L’onda di investimenti nell’intelligenza artificiale sta spingendo i fornitori taiwanesi verso nuovi mercati, mentre Tsmc amplia la propria presenza all’estero. Washington legge questo movimento attraverso la sicurezza delle filiere e la costruzione di una rete di partner affidabili. Una partita che riguarda sempre più da vicino anche l’Italia
A Semicon Taiwan, quest’anno, il boom dell’intelligenza artificiale appariva piuttosto diverso da quello raccontato attraverso i numeri dei grandi progettisti di chip e delle foundry.

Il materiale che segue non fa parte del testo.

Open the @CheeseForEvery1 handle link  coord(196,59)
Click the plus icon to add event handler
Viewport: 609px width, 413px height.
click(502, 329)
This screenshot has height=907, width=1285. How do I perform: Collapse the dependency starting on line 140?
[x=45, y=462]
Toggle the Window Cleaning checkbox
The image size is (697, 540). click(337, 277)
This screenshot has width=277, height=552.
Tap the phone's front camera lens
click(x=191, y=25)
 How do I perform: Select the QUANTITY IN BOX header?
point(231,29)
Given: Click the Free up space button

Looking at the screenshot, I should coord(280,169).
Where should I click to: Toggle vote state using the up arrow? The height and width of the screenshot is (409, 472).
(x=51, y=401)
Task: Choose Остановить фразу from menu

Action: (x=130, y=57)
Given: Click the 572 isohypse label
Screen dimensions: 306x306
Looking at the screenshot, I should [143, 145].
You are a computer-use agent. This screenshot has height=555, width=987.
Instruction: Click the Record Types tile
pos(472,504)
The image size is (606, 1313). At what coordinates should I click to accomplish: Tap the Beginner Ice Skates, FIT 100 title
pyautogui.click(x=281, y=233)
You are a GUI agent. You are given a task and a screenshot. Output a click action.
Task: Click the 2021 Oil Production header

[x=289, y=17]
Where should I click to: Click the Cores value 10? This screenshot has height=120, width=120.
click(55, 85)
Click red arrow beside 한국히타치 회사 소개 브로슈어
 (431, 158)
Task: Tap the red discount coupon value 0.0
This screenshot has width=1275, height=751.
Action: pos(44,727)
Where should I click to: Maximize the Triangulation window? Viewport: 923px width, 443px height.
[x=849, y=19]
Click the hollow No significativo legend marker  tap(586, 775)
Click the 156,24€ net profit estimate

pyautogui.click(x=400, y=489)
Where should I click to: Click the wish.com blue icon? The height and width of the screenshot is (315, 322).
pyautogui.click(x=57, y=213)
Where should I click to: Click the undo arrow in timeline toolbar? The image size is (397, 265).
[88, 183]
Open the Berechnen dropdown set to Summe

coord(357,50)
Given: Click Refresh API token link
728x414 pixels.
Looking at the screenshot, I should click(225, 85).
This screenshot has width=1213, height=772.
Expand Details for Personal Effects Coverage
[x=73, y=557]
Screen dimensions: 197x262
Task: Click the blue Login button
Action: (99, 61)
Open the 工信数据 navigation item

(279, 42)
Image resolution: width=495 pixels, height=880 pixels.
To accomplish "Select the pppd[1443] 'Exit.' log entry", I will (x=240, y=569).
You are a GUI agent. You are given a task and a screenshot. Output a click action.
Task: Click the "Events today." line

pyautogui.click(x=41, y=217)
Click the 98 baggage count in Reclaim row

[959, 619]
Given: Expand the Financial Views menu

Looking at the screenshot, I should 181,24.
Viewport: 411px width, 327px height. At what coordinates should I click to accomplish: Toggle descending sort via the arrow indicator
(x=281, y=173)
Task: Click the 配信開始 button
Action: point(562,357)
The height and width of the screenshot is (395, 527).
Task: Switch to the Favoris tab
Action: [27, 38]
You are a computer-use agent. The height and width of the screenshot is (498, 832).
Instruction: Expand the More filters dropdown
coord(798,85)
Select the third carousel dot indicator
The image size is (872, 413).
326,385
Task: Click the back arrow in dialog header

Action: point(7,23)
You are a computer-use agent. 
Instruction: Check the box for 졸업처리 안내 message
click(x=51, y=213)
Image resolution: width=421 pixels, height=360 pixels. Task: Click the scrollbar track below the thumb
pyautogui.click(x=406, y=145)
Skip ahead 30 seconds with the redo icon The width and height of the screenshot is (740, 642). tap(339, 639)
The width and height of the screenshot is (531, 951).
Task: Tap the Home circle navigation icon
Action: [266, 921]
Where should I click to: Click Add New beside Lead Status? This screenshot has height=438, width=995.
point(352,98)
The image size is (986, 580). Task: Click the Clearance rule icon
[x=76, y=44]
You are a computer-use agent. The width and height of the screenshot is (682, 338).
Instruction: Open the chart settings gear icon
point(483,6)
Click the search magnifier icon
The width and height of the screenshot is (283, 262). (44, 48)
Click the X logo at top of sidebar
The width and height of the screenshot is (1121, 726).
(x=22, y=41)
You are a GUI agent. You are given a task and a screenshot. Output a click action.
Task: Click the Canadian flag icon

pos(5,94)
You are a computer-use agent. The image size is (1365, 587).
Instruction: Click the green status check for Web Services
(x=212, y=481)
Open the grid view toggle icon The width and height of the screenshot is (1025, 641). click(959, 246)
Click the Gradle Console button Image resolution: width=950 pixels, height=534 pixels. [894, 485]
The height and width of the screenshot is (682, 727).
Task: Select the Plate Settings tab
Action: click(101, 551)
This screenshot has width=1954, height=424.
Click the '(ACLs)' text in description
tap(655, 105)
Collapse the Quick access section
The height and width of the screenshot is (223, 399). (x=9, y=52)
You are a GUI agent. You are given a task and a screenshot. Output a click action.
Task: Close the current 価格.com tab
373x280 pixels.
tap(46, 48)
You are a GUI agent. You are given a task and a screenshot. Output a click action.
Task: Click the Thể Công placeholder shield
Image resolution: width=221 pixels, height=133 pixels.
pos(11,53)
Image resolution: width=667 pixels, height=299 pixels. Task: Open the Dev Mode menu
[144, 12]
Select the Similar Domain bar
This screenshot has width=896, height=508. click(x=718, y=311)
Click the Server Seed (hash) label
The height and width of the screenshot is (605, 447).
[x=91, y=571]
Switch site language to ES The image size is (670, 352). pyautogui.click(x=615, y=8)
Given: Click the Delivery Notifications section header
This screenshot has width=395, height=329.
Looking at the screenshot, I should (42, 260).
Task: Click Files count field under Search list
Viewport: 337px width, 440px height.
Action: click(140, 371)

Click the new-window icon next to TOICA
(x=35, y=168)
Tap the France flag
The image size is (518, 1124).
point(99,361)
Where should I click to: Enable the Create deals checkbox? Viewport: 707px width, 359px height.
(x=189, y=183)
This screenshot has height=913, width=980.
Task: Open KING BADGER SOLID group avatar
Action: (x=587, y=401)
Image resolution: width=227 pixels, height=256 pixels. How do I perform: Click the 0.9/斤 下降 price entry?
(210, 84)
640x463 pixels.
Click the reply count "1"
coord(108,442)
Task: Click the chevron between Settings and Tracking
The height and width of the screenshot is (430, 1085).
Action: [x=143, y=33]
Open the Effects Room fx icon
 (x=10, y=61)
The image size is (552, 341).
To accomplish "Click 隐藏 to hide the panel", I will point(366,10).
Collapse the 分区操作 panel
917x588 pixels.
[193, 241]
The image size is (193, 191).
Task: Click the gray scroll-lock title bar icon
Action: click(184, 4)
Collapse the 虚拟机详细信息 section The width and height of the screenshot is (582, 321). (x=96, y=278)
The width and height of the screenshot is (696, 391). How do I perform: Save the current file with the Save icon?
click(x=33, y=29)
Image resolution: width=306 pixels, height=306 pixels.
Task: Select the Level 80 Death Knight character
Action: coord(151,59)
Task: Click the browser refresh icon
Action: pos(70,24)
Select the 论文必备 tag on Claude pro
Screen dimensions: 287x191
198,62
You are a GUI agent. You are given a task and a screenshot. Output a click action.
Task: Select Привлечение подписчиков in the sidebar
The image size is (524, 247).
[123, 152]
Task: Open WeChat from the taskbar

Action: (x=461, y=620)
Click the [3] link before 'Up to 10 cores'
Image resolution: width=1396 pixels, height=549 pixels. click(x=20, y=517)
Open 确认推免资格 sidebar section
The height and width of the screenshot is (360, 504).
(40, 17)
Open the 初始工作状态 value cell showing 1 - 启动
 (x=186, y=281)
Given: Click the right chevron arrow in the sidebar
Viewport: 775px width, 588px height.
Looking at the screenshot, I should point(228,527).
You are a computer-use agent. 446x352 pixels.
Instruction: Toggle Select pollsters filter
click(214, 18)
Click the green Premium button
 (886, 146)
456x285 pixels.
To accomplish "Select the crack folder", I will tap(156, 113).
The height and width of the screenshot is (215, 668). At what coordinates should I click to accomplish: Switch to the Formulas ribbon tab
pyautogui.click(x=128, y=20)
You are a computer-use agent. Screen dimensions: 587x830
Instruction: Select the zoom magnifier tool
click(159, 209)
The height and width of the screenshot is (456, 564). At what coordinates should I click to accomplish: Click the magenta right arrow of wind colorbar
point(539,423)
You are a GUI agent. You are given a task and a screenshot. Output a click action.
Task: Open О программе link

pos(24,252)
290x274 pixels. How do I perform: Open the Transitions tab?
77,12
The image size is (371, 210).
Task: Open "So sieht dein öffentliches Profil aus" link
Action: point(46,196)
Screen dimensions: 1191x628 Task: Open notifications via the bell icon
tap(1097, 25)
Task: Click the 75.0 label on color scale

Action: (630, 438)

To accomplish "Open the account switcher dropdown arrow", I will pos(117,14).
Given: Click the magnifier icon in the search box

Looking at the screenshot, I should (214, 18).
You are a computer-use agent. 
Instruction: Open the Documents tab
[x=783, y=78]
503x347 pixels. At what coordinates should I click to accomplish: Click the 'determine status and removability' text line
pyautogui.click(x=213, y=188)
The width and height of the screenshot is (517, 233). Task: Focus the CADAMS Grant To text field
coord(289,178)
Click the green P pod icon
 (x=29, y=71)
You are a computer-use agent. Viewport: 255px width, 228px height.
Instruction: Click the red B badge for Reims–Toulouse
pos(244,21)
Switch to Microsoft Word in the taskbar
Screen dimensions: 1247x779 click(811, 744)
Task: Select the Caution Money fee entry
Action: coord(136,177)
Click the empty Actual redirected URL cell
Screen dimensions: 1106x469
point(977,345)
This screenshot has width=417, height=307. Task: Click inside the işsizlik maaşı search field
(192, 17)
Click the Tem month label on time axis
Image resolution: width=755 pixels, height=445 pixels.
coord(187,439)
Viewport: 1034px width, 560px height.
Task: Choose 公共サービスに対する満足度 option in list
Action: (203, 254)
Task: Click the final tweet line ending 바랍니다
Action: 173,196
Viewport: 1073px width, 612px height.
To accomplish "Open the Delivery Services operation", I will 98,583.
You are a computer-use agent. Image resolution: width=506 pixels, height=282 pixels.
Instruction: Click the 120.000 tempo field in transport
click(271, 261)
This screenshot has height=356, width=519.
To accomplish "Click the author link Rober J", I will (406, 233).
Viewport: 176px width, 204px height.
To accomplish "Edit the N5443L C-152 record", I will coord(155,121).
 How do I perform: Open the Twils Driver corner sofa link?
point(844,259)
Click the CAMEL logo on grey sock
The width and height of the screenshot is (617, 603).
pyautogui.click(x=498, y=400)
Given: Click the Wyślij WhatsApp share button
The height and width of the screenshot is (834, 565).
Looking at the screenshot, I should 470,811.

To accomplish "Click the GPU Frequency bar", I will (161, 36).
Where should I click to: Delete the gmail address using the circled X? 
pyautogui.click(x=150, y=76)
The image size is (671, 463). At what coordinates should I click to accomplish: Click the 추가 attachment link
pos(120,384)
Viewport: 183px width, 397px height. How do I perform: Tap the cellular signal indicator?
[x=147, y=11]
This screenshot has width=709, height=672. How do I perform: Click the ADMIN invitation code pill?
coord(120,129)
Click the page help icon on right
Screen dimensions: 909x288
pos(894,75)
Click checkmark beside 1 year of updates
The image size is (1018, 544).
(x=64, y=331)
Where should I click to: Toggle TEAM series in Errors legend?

Il ciclo di investimenti partito dalla corsa alla capacità di calcolo sta scendendo lungo la filiera dei semiconduttori. Silicon photonics e advanced packaging sono tra i beneficiari più evidenti, ma gli effetti arrivano più in profondità: testing, wet processing, consumabili per il CMP, gas speciali, wafer grinding, gestione termica e infrastrutture necessarie a far funzionare fab sempre più complesse.
Per i produttori taiwanesi di equipment questo apre una seconda questione. Devono aumentare la capacità proprio mentre alcuni dei loro maggiori clienti si spostano all’estero.
L’espansione produttiva di Tsmc in Arizona, Germania e altri mercati comincia infatti a trascinare con sé parti dell’ecosistema industriale che la circonda a Taiwan. Scientech, Group Up Industrial e Marketech International indicano una capacità già largamente impegnata. Investimenti all’estero e nuova capacità vengono pianificati più rapidamente, mentre i fornitori cercano di posizionarsi sui prossimi anni di costruzione delle fab.